Quite contrary, my understanding is that it implies that anything is
allowed in the Subject: line. That is foundation of basic freedom for
people to choose how their subject line should or would be.

Better file bug report on that RFC because what kind of standard it
is when it just provides vague instructions with "MAY". It was
capitalized with intention for people to understand that "MAY" implies
"OR MAY NOT".

The point and conclusion is all written in the RFC, this mutt settings
is just fine. It may be there and may be not. RFC says it.

Anything is allowed anyway. But personally I think it is not
necessary, because there is name of the Subject field which is
"Subject: " -- so that alone duplicates the meaning of "in re" in
Lating. It is bug in the RFC. Just ignore it.

> > The true Lating meaning of "Re: " is hardly known to public,
> > IMHO.
> 
> I don't think there really need to know. It is common, standard, and
> people know that it is used in replies, and that's sufficient.

I don't agree. Anything in a computer program should be very
accessible and understandable to computer user. Anything else is lack
of accessibility. If person does not know what is "Forwarding Email"
that function will never be used. If people do not understand what
means "Re: " which became evident as fact worldwide, then they start
replacing it with their own language.

Intention with that RFC was to make a standard. But standard shall be
made based on people's needs, not on RFC writer needs. Even RFC
authors are trying to make best decisions, after some time new
decisions come and new RFCs are enacted. This is because standards are
and should be based for people, not for individual capricious
authors. While it was good idea in beginning to use "Re: " even the
english speaking population does not know Latin, and they think it is
reply to. Meanings are not quite same.

Being robotics to comply to some paper policy which is not policy,
and which could not be implemented properly over time is waste of
time. Do what people do, adopt people's consensus.
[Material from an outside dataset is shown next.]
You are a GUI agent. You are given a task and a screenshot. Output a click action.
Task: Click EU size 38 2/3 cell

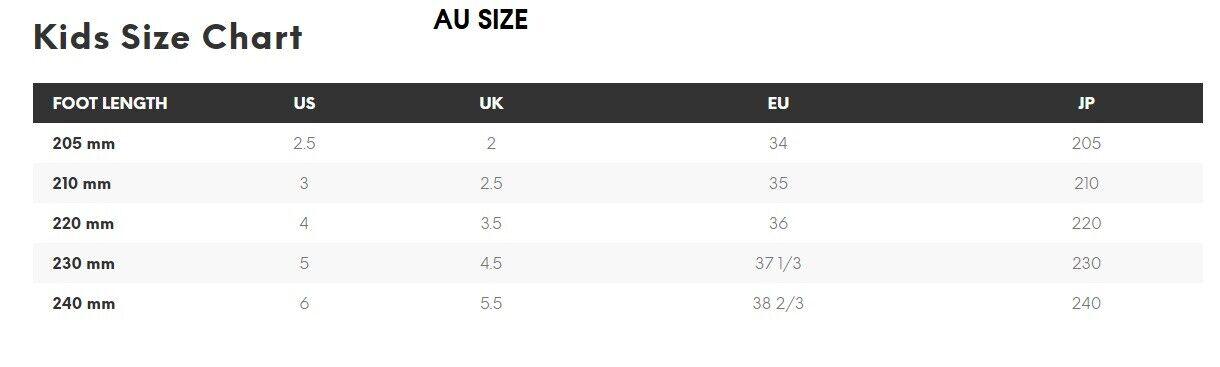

> > Thus RFC5322 does not contribute to overall understanding. It remains
> > as capricious decision by Latin language speaker who introduced it in
> > the document. It does not represent international consent.
> 
> The point is technical. Without a standard prefix, you could get
> accumulated ones, as it occurs in practice due to MUAs not following
> the RFC.

It is definitely disturbing to see "Re: Re: Re: " in subject lines.